Why is it important?

Having a grammar is not enough. You still need to know how to use it. A grammar defines the rules of the game, but not the strategy for playing.

Take a culinary analogy. A recipe tells you that you can add salt “to taste” and that you can cook the dish “in the oven or in a pan.” But in what order do you do things? Do you salt before or after cooking? Do you choose the cooking method first?

Similarly, a grammar often offers several rules applicable simultaneously. The derivation strategy determines which one to apply first, and this strategy can radically change the system’s behavior. BP3 goes further: it offers seven different derivation modes, each suited to a generation style.

The idea in one sentence

A derivation is a sequence of production rule applications that transforms the start symbol into a string of terminals; the strategy (order, choice) determines the result.

Explaining step by step

Anatomy of a production rule

A production rule (or rewriting rule) has the form:

A → α

It reads: “The symbol A can be replaced by the sequence α (alpha — any string of symbols).”

Sidebar: The production rule as an instruction

Think of a production rule as a substitution instruction in a word processor:

“Replace A with xyz”

Every time you see A in your working text, you CAN replace it with xyz. You don’t have to (there may be other rules for A), but it is a valid option.

Components:

A: the left side, called LHS (Left-Hand Side). This is what is being replaced. In a context-free grammar (cf. L2), it is always A SINGLE non-terminal.
α: the right side, called RHS (Right-Hand Side). This is what it is replaced with. It can be a sequence of terminals and/or non-terminals, or even the empty string (ε).
→: the production arrow, which indicates the direction of replacement (from left to right)

Examples:

S → A B           (S becomes the sequence A then B)
A → a A           (A becomes 'a' followed by A - recursion)
A → a             (A becomes simply 'a')
B → b             (B becomes 'b')

Derivation: from S to w

A derivation is a sequence of intermediate forms, each obtained by applying a rule to the previous one. It is the “path” leading from the start symbol S to a final string w.

Notation:

Sidebar: Derivation arrows

Symbol Name Meaning Example

=> simple derivation exactly ONE step S => A B

=>* star derivation ZERO or more steps S =>* abc (S can be abc, or get there in several steps, or S = abc directly)

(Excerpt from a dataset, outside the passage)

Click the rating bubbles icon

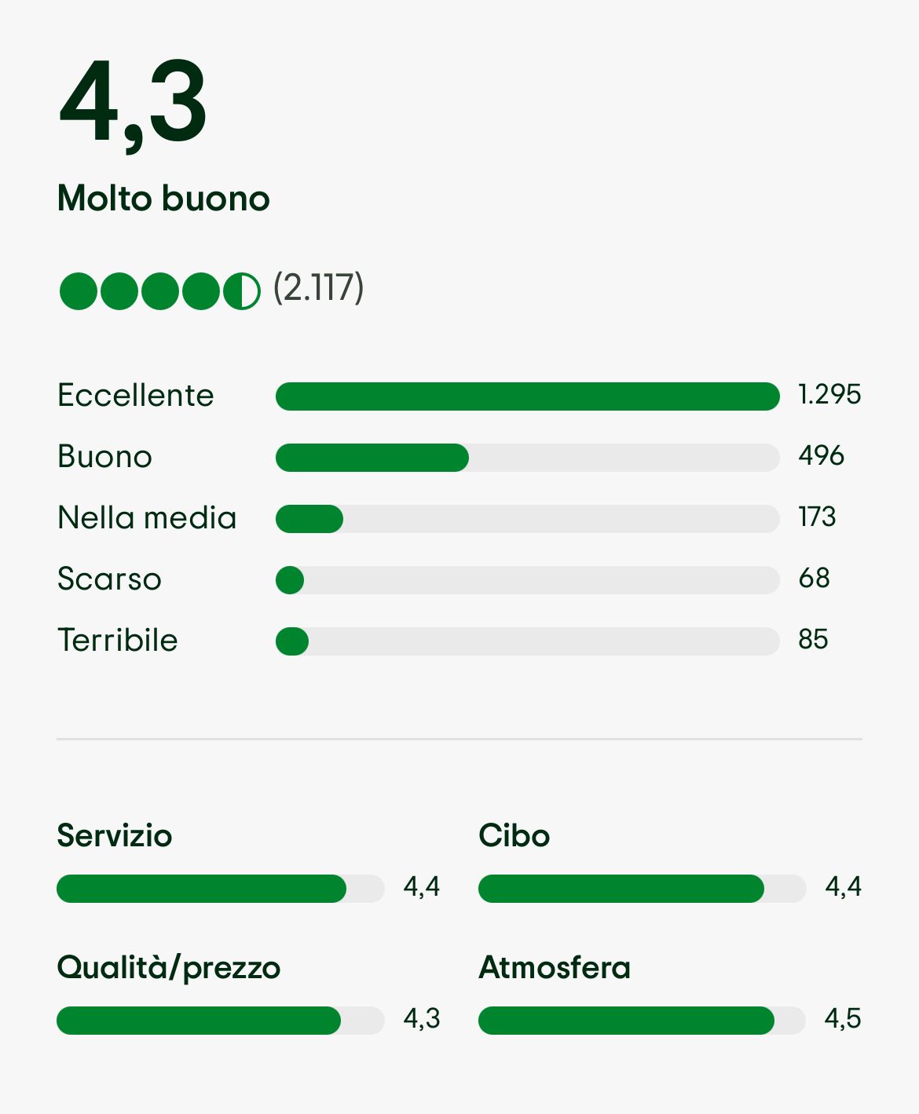click(x=159, y=291)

=>+ plus derivation ONE or more steps S =>+ abc (at least one rule has been applied)

>
The star (*) and plus (+) are conventions borrowed from regular expressions:

Star = “zero or more”

Plus = “one or more”

Symbol	Name	Meaning	Example
`=>`	simple derivation	exactly ONE step	S => A B
`=>*`	star derivation	ZERO or more steps	S =>* abc (S can be abc, or get there in several steps, or S = abc directly)
`=>+`	plus derivation	ONE or more steps	S =>+ abc (at least one rule has been applied)

Full example:

Grammar:

S → A B
A → a A | a
B → b B | b

Derivation of aab:

S
=> A B        (S → A B)
=> a A B      (A → a A)
=> a a B      (A → a)
=> a a b      (B → b)

We write: S =>* aab

Example 1: leftmost vs rightmost derivation

When several non-terminals are present in the work string, which one should be replaced first? This is a question of derivation strategy.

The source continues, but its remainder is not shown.